### Instructions for the task
Go to the line holding "Where should I" in the entries below and write out exactly every line down to and including the line holding "This screenshot has height=1242, width=522.".

Dataset items
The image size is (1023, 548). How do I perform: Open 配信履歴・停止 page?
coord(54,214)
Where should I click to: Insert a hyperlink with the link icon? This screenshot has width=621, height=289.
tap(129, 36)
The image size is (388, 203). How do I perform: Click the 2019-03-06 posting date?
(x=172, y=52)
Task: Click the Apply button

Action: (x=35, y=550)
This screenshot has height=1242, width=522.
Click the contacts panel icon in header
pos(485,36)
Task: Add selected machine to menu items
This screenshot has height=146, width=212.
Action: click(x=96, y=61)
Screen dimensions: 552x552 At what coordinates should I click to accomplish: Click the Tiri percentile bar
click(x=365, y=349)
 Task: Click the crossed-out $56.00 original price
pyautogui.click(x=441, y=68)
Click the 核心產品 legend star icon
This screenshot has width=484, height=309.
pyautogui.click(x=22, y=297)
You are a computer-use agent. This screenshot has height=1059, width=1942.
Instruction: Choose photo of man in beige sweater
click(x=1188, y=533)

---

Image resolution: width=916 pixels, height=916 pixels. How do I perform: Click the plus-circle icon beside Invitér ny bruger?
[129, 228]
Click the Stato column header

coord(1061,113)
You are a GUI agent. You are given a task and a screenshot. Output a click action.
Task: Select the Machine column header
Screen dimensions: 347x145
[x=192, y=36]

### Output for this task
Where should I click to: Insert a hyperlink with the link icon? This screenshot has width=621, height=289.
tap(129, 36)
The image size is (388, 203). How do I perform: Click the 2019-03-06 posting date?
(x=172, y=52)
Task: Click the Apply button

Action: (x=35, y=550)
This screenshot has height=1242, width=522.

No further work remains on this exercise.